WHAT THE TASK REQUIRES
Arrange everything in the entries below, from the line containing "Select the #1 in +78 ranking cell" down to the line containing "click(x=19, y=67)", both included, as a numbered list. Omit blank lines and leave the pictures out.

═══ PROVIDED MATERIAL ═══

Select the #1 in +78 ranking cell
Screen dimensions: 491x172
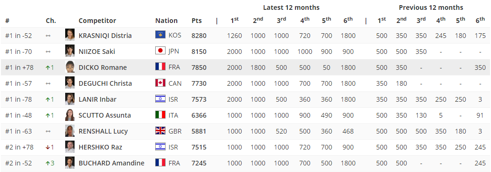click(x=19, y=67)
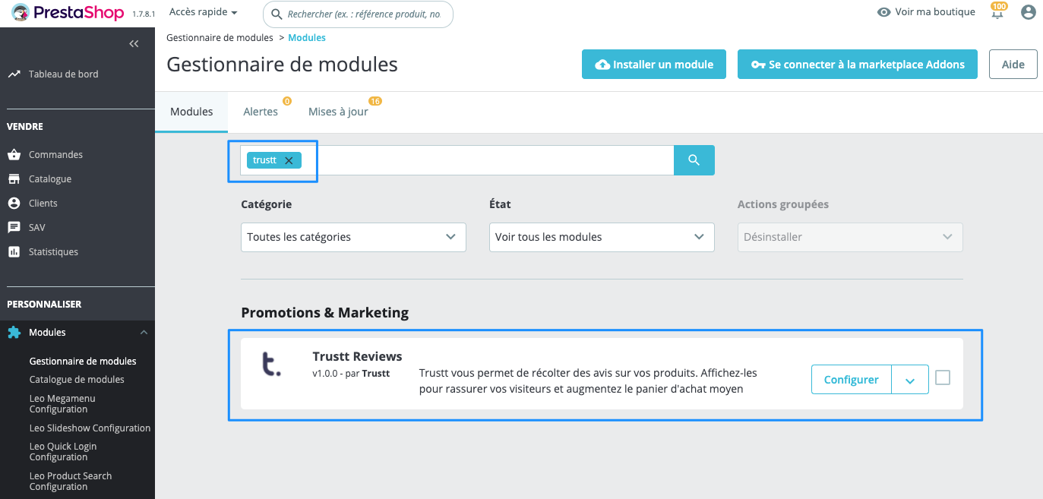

═══
═══ PROVIDED MATERIAL ═══

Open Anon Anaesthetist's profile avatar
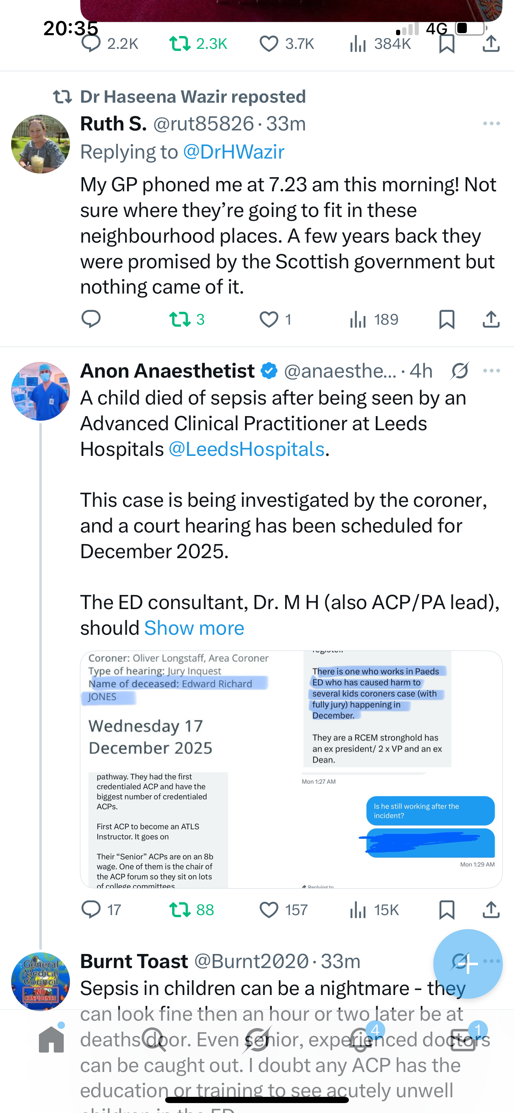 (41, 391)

═══
═══ PROVIDED MATERIAL ═══

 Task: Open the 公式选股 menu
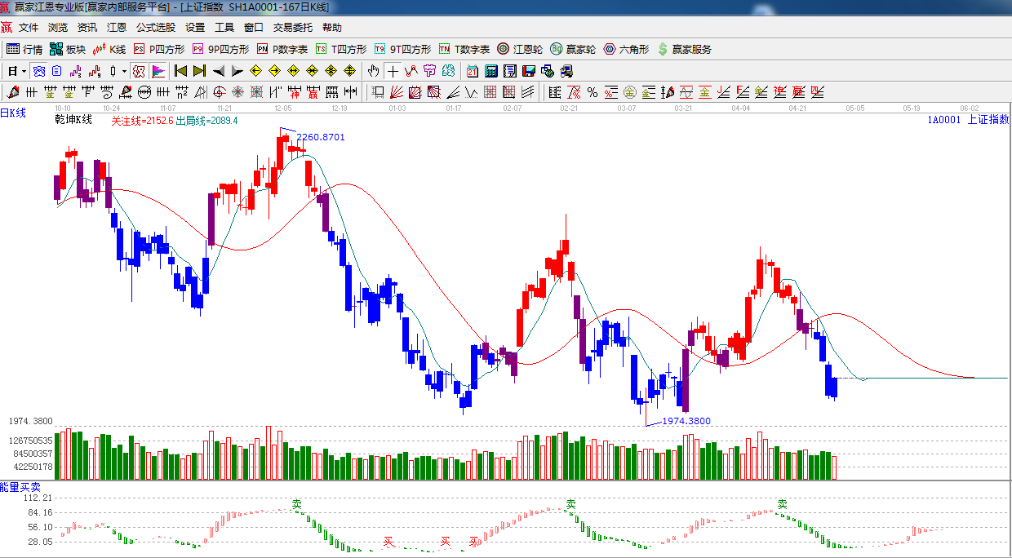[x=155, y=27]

═══

CORRECT RESULT
1. Select the #1 in +78 ranking cell
2. Screen dimensions: 491x172
3. click(x=19, y=67)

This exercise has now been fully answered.